Rom. 4:0 über die Ukraine: Beim Abstecher aufs europäische Festland unterstreichen die Engländer, dass der EM-Titel nur über sie geht.
Wie das früher im alten Rom gewesen ist, beim Gemetzel mit Menschen und Tieren im gewaltigen Colosseum, bekommen Abertausende Touristen täglich mehrfach erklärt. Bei den blutrünstigen Erinnerungen an Brot und Spiele, „panem et circenses“, wirken versöhnende Signale der Völkerverständigung wie nach dem EM-Viertelfinale zwischen England und Ukraine (4:0) aus der italienischen Hauptstadt besonders betörend.
Abertausende außerhalb des Vereinigten Königsreiches lebende Briten standen nach der magischen Nacht im Stadio Olimpico die Tränen in den Augen. Sie waren mit ihren kurzfristig erworbenen Tickets unter 11.880 Zuschauern wie von einem Laubbläser überall im Oval verteilt worden und erlebten beim einzigen Abstecher der Three Lions aufs europäische Festland erstaunlicherweise den fußballerisch besten Auftritt. Am Ende gab sich auch die Stadionregie den Emotionen hin, die von Englands Fußballschmerz handelnde Hymne „Football’s Coming Home“ dröhnte aus den Lautsprechern. Danach gingen die Spieler auf Ehrenrunde und empfingen die Ovationen für die nächste Mission. Das Schaulaufen in Rom hat die Brust vor den Finals in London noch breiter gemacht.

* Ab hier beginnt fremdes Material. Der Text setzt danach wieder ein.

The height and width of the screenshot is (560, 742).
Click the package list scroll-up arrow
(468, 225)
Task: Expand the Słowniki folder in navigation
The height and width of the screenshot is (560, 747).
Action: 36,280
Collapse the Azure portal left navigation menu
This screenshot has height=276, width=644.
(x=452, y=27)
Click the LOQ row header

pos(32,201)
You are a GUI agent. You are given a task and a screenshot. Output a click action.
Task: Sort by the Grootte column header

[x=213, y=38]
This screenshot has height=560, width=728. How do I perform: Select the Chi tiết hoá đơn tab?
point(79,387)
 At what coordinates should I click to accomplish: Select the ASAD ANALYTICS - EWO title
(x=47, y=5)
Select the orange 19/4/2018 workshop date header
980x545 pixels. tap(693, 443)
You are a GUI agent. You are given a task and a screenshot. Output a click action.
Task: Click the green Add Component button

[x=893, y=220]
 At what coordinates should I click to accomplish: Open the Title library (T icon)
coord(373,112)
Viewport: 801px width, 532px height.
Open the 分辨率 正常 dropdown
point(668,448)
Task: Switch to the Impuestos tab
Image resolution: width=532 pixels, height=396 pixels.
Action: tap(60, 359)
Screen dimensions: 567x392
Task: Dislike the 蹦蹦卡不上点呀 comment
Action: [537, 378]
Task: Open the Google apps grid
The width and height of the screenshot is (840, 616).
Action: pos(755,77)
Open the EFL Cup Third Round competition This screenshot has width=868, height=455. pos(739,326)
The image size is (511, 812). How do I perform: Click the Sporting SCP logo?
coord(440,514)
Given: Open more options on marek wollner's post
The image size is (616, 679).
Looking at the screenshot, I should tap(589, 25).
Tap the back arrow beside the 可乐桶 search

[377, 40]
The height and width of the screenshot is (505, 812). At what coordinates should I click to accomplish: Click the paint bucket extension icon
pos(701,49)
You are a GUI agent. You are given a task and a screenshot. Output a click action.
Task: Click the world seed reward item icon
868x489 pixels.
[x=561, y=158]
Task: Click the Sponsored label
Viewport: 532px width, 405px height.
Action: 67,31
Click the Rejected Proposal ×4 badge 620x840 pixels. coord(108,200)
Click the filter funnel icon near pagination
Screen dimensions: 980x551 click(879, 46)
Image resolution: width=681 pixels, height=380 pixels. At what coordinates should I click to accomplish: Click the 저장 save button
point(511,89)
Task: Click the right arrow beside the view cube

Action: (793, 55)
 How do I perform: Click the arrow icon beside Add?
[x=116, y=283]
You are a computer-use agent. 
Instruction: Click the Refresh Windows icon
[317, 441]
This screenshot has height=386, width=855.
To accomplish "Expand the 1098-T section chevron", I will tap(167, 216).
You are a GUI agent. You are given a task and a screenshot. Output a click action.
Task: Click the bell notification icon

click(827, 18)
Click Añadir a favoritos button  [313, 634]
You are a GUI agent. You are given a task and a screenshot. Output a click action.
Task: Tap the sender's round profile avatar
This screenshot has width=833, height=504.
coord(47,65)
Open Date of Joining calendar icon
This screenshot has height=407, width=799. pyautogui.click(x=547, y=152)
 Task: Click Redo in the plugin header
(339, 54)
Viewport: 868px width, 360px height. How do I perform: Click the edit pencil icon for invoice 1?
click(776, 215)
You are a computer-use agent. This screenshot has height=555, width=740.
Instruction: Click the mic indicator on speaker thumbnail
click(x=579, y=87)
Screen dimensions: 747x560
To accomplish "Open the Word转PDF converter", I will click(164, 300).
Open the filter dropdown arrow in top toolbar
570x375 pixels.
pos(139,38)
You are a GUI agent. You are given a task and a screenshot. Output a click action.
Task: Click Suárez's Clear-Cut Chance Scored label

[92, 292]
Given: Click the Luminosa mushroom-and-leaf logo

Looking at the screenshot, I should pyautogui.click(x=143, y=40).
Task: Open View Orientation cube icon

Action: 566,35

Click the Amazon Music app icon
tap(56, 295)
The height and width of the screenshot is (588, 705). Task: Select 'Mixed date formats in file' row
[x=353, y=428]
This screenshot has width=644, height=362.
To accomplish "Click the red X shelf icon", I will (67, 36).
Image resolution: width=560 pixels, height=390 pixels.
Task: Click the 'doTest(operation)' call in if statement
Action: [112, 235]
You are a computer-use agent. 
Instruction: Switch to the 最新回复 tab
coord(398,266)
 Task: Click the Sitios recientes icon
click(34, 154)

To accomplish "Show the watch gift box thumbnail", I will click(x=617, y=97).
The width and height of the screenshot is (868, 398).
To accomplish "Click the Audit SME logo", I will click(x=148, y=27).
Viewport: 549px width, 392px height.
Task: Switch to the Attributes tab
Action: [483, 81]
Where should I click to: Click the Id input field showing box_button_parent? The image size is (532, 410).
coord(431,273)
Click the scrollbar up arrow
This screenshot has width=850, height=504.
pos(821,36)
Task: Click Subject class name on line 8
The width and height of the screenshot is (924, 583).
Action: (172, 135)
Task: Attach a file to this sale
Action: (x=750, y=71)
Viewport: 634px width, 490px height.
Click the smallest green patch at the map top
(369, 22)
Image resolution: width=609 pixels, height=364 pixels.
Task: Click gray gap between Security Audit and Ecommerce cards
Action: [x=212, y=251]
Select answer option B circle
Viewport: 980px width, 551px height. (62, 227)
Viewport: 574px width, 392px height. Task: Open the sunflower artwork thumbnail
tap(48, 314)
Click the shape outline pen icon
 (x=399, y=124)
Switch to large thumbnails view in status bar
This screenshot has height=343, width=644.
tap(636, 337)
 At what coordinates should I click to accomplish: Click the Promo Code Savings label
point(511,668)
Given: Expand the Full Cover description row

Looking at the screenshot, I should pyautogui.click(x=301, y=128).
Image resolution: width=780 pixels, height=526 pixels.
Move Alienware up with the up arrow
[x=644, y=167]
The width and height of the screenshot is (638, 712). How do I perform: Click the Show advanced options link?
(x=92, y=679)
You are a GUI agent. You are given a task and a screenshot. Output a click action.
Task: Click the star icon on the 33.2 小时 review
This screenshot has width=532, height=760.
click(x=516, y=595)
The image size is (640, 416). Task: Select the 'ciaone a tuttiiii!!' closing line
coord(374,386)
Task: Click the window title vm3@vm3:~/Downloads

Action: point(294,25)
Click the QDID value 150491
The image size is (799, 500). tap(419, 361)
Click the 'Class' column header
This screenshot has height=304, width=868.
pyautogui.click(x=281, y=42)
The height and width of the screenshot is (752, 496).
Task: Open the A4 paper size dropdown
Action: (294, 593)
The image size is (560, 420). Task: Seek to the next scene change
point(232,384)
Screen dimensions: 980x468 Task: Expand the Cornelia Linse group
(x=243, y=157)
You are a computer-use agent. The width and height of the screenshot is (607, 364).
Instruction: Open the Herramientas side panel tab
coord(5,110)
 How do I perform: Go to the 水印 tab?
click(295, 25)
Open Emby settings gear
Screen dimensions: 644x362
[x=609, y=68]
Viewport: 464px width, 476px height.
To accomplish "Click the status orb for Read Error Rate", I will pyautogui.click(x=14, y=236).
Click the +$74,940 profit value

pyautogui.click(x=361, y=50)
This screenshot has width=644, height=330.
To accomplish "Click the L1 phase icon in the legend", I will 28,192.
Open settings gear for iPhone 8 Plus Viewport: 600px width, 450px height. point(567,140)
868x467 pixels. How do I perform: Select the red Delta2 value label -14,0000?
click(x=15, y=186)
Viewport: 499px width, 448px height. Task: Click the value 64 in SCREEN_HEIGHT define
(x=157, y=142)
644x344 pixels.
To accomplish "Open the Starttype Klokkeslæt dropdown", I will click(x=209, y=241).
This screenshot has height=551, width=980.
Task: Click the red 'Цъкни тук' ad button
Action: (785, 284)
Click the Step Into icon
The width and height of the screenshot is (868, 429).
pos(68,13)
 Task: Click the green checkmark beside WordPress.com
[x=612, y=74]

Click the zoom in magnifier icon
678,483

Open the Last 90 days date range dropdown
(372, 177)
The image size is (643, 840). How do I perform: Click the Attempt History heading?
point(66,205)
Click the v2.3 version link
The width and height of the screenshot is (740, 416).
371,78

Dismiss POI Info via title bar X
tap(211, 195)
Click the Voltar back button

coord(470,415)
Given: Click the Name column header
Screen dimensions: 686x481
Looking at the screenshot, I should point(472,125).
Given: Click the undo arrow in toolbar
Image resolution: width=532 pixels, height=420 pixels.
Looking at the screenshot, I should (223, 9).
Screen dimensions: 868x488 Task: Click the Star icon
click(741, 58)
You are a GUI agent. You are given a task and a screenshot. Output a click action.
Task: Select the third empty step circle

England-Kapitän Harry Kane spricht von perfektem Abend
„Wir wollen hier nicht aufhören. Es steht noch ein großes Spiel an und wir wollen dieses Mal das Halbfinale gewinnen“, versprach Abwehrchef Harry Maguire, dessen Querpässe in den Schlussminuten wie in einer spanischen Stierkampfarena bejubelt wurden. Olé, olé, olé. Von „einem perfekten Abend“, sprach Kapitän Harry Kane. Seine Landsleute strömten in die noch offenen römischen Bars, hissten ihre Fahnen und rieben sich ungläubig die Augen: Wie kann es sein, dass ihre Helden plötzlich sogar „bella figura“ machen? Vermutlich hätten sie den überforderten Gegner an historischer Stätte auch in Gladiatoren-Kostümen hergespielt.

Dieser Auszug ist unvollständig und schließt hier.